- Promotional poster for If a Tree Falls
- Directed by: Marshall Curry
- Written by: Marshall Curry Matthew Hamacheck
- Produced by: Marshall Curry Sam Cullman
- Cinematography: Sam Cullman
- Edited by: Matthew Hamacheck Marshall Curry
- Music by: James Baxter The National
- Distributed by: Oscilloscope Laboratories
- Release dates: January 21, 2011 (Sundance); June 22, 2011 (United States);
- Running time: 85 minutes
- Language: English

= If a Tree Falls: A Story of the Earth Liberation Front =

2011 documentary film

If a Tree Falls: A Story of the Earth Liberation Front is a 2011 American documentary film by filmmaker Marshall Curry. It tells the story of activist Daniel G. McGowan of the Earth Liberation Front (ELF), from his first arson attacks in 1996 to his 2005 arrest by the Department of Justice. The film also examines the ethics of the ELF and the nature of eco-terrorism.

Premiering at the 2011 Sundance Film Festival, If a Tree Falls was rapidly acclaimed by critics as many considered it one of the best documentaries of 2011 for its thought-provoking portrayal of complex environmental and political issues. It won a number of awards and was nominated for an Academy Award for Best Documentary Feature.

==Plot==

Daniel McGowan first became involved with the ELF in 1996.

The Department of Justice launched Operation Backfire to find the arsonists.

In 2006, McGowan was arrested.

Signing a plea agreement, he was sentenced to 7 years in prison.

==Production==
Director Marshall Curry knew Daniel McGowan through his wife's work. McGowan did not strike him as the terrorist type, so after his 2006 arrest, he was intrigued to find out what led him to his radical course of action.

==Release==
If a Tree Falls: A Story of the Earth Liberation Front premiered at the 2011 Sundance Film Festival, where it won the award for Best Documentary Editing. Oscilloscope Laboratories would subsequently pick it up for theatrical distribution.

PBS broadcast the film on September 13, 2011, as part of its POV series.

===Reception===
 Metacritic, which uses a weighted average, assigned the film a score of 65 out of 100, based on 14 critics, indicating "generally favorable" reviews.

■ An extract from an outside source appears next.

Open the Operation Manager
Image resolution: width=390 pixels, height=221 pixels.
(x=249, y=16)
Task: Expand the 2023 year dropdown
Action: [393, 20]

Kenneth Turan of the Los Angeles Times called it "one of the best documentaries of the year" and The New York Times said it was "an extraordinary documentary... [a] fearless exploration of complexity in a world drawn to oversimplified depictions of events and problems, heroes and villains."

The various organizations involved—including the spokesman for the Earth Liberation Front and the prosecutor who put members of the E.L.F. in prison—also responded favorably.

===Awards===
- Academy Award, Best Documentary Feature (nominee)
- Sundance Film Festival, Best Documentary Editing (winner)
- Dallas Film Festival, Environmental Visions Award (winner)
- Miami International Film Festival, Knight Dox Competition Grand Jury Prize (nominee)
- Miami Film Festival, Knight Dox Competition Special Mention (winner)
- Nashville Film Festival, Best Documentary (winner)
- Traverse City Film Festival, Founders Award for Best Documentary (winner)
- Santa Cruz Film Festival, Earthvision Environmental Jury Prize (winner)
- Flagstaff Mountain Film Festival, Best Feature (winner)
- Best Documentary Screenplay from the Writers Guild of America (nominee)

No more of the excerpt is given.